■ Prompt 1:
In the story "A Blessing in Disguise," list every musical instrument that the girls' phone sounds and gestures are compared to.
■ Prompt 2:
Carry on the story "A Blessing in Disguise" from its final sentence, about the crew girls on the ledge over the Schuylkill river.

■ Quoted passage:
__________
A Blessing in Disguise | Teen Ink

A Blessing in Disguise

May 2, 2013
By emmabergman GOLD, ., New Jersey
emmabergman GOLD, ., New Jersey
10 articles 0 photos 18 comments

A Blessing in Disguise

Click, click, whoooosh, send...Ba-ding. Click, click, whoooosh, send...Ba-ding. The tenacious typing of the ten teenage girls blends together in a harmonious melody--a symphony of cell phones. Their flying fingertips graze the slick glass screen, as if they are playing the piano. The roaring buzzes are like vibrations from the bass drum. The gentle ding of the ringer is a quick tap from the triangle. This magnificent musical is coming from the crew girls who are sprawled out on the ledge that overlooks the Schuylkill river, and lazily scrolling through their cell phones while devouring chicken cheesesteaks.

I am in fact one of these clueless girls, wrapped up in the tiny device I clutch so tightly in my hand. “Hey,” Braedyn taps me on the shoulder, pulling me out of my deep daze, “how bad would it be if someone dropped their phone right now,” she joked as she pointed out how dangerously close we were to the edge. My stomach jolted at the mere thought of watching my beloved pink iPhone 5 plummet to its death. I clung to it even tighter.
__________
■ Provided data:
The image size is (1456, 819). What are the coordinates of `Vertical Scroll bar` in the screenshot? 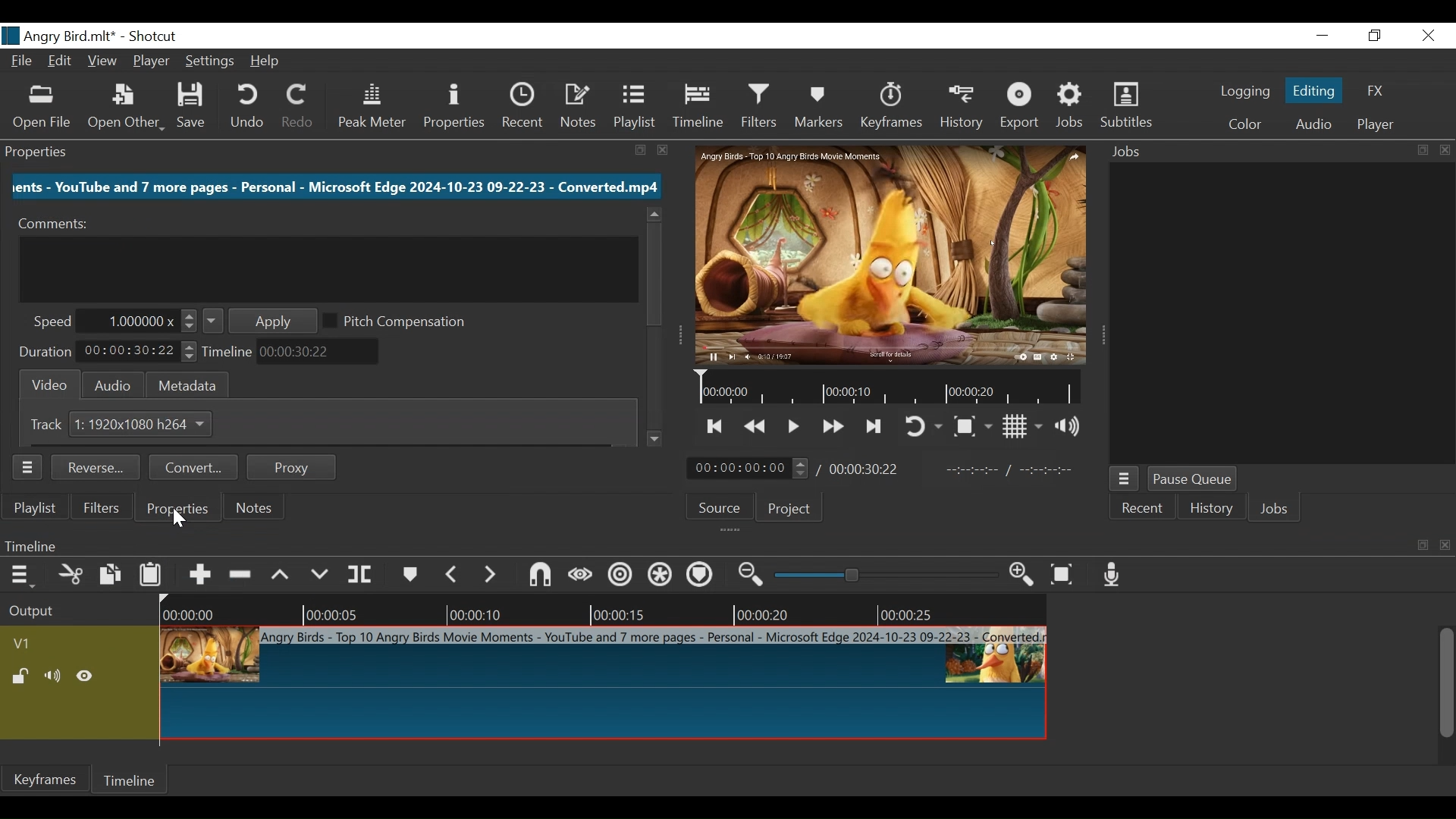 It's located at (1448, 684).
__________
■ Written answer 1:
piano, bass drum, triangle

■ Written answer 2:
“That’s not even funny,” I mused jabbing Braedyn with my elbow, “it would actually suck.”

“I feel like someone is gonna,” she shuttered, scooting back toward the safety of the land. I let the terrible thought slip through my mind, and scrolled through my Instagram feed. When the little orange heart came up on the screen indicating that someone liked my selfie, I got a little too excited. You see, it wasn’t just anyone...it was @ryan_falding12. @ryan_falding12!!!! Oh my gosh! Yes. Yes. Yes. Enveloped with ecstasy , I proudly shoved the screen in Braedyn’s face. But just as I was about to display my feat, the inevitable happened. My worst nightmare unfolded in slow motion, right before my eyes. I watched in horror as my precious iPhone 5 plunged into the murky river. I cringed at the sound of the lurid plop, which will certainly haunt me forever. My life was ruined.

Cell phones are highly lethal, yet legal drugs in this generation. Teenagers are overdosing on Instagram, shooting up too many tweets, and popping an excessive amount of texts. Yes, they can help us if we use them for their purpose. However, when we overuse them in the wrong way, they have to potential to destroy us.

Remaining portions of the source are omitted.